Mar 24, 2011
Gamma-ray jet from Cygnus X-1
First gamma-ray polarisation measure around a galactic black hole

Prototype of the X-ray binary systems harboring a black hole, Cygnus X-1 is the subject of many studies since its discovery in the 1960s. By studying its behavior at high energy, an international team led by Philippe Laurent, astrophysicist at the Service d'Astrophysique of the CEA-Irfu and laboratory APC discovered a surprising property of the light emitted by the system, a high degree of polarization. This feature requires a particular organization of the emissive medium and researchers locate this emission at the base of the already observed compact radio jet, close to the horizon of the black hole. This work, based on data collected by the telescope Integral/Ibis, is published in the journal Science Express on 24 March 2011.


Two components, two origins

Consisting of a blue supergiant star in orbit (with a period of 5.6 days) around a ten solar masses black hole, the Cygnus X-1 system belongs to the class of high mass X-ray binaries. It is one of the brightest sources in the X-ray sky, in the Swan (Cygnus) constellation, a region particularly studied by the Integral satellite since its launch in 2002. In fact, Cygnus X-1 was the first source observed by this gamma-ray Observatory.
Scientists have thus collected all the data and obtained an energy distribution (spectrum) between 20 and 2000 keV. Clearly, two components appear. The first, low energy ones (between 20 and 400 keV), is attributed to the scattering of photons of the accretion disk, formed by the material from the companion star caught by the black hole, on a hot plasma of electrons, called the corona, which surrounds the black hole. The origin of the second component, at higher energy, was until now much more enigmatic. To determine its origin, scientists have studied this gamma-ray emission under a particular filter, the polarization. The polarization is a property of light that reflects a particular organization of the emissive medium, including its geometry. To do so, the researchers used the telescope Ibis in a special configuration, the Compton mode, a mode recently applied successfully to the Crab Nebula (see this post for a detailed description of this mode) and gamma-ray bursts. Applying this analysis technique, they discovered that the emission of Cygnus X-1 between 400 and 2000 keV was strongly polarized, contrary to what is observed in this mode at lower energy (250-400 keV). It is the first time that such property is clearly observed at these energies.

Gamma-ray jet from Cygnus X-1

Spectral distribution of Cygnus X - 1 (observed points in green, curves of the two components in red and blue) obtained from all the data collected by the telescope Integral/Ibis, in more than 5 million seconds (equivalent to a continuous exposure of 58 days!). At low energy (between 250 and 400 keV, gray box from left) the modulation of the signal that describes the light polarization (curve in the insert), is virtually flat while at higher energy (top right, 400-2000 keV) the signal shows a net modulation, an evidence of a high degree of polarization.

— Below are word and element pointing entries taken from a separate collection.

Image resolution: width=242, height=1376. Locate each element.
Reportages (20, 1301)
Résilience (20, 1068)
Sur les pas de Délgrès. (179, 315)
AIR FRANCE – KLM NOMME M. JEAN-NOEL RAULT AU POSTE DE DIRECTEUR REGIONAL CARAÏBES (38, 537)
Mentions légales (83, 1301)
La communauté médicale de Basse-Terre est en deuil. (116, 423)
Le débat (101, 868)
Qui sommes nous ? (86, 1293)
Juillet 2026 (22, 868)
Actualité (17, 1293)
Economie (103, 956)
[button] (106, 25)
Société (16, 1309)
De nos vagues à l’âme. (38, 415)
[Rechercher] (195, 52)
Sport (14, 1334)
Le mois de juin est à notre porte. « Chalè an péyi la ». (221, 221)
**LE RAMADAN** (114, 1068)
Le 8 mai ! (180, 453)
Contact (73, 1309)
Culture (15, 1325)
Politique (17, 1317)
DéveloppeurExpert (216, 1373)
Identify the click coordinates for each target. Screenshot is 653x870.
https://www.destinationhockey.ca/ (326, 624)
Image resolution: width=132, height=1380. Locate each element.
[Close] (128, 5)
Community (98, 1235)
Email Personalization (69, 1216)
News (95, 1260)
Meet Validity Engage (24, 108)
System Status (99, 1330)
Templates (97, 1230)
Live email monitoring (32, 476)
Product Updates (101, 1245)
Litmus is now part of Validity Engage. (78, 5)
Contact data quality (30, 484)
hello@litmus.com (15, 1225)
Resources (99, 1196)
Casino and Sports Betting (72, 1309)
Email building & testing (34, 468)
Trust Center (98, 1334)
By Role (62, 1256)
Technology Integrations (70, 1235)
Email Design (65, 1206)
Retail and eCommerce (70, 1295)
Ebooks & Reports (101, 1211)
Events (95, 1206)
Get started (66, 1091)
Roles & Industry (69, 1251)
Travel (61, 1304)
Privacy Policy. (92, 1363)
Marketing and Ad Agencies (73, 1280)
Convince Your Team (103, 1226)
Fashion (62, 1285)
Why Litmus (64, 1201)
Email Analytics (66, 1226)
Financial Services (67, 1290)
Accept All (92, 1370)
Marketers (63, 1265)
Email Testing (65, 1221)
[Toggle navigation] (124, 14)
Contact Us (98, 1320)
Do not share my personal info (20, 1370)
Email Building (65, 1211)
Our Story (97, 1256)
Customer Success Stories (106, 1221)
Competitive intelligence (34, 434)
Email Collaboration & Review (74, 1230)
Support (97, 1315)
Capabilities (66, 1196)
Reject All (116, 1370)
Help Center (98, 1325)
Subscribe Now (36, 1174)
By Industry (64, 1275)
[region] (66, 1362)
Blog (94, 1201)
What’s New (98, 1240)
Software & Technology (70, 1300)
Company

An emission very close to the black hole horizon

A particular organization of the magnetic field is required to obtain such a high degree of polarization, which could be related to an organized jet. Indeed, Cygnus X-1 has a compact jet already detected in the radio band. Photons high energy implies that the emission must occur near the black hole, more precisely close to its horizon. The scientists conclude that the jet itself, responsible for the polarization detected, could be formed very close to the black hole horizon.
Study of polarization at high energy appears therefore as a tool in addition to radio data to study the structure of jets of matter in the vicinity of black holes.


Contact : 

Publications :

« Polarized gamma-ray emission from the Galactic black hole Cygnus X-1 »
P. Laurent (1), J. Rodriguez (2), J. Wilms(3), M. Cadolle Bel(4), K. Pottschmidt(5,6), V. Grinberg(3)
(1) CEA/IRFU/Service d’Astrophysique et APC, Paris, (2) CEA/IRFU/Service d’Astrophysique et AIM (CEA/CNRS/Université Paris Diderot), (3) Centre for Astroparticle Physics, Bamberg, Germany, (4) ESAC, Madrid, Spain, (5) CRESST and NASA, USA, (6) Center for Space Science & Technology, Baltimore, USA

Published in Science Express, 2011 March 24 , download the paper pdf format

See also  : The ESA press release


Notes :

[1] Light polarization is a property of electromagnetic waves. In this theory, a light wave is characterized by three quantities, an electric field, a magnetic field and a direction of propagation. Electric and magnetic fields are both perpendicular to the direction of propagation. The figure that follows the electric field in space electric field gives the light polarization state. If it is a straight line or an ellipse, we describe it as linear or elliptical polarization, respectively. A linear polarized light has therefore a preferred direction of the electric field. Natural light is not polarized because it is the sum of random waves which mix all electric field directions to the observer. Some media filter the light, transmitting light with electric field oriented according to a certain direction. Polarizing sunglasses allow, for example, reducing reflections on a water pond.

[2] Horizon of a black hole: the horizon of a black hole is defined as the boundary beyond which no body cannot escape, even the light.